» Exercise requirements
Gather every line below that contains the word "coordinates".

(Records for locating words and elements)

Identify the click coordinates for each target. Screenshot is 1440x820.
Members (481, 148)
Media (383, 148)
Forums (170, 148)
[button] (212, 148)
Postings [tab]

» Answer to this problem
Identify the click coordinates for each target. Screenshot is 1440x820.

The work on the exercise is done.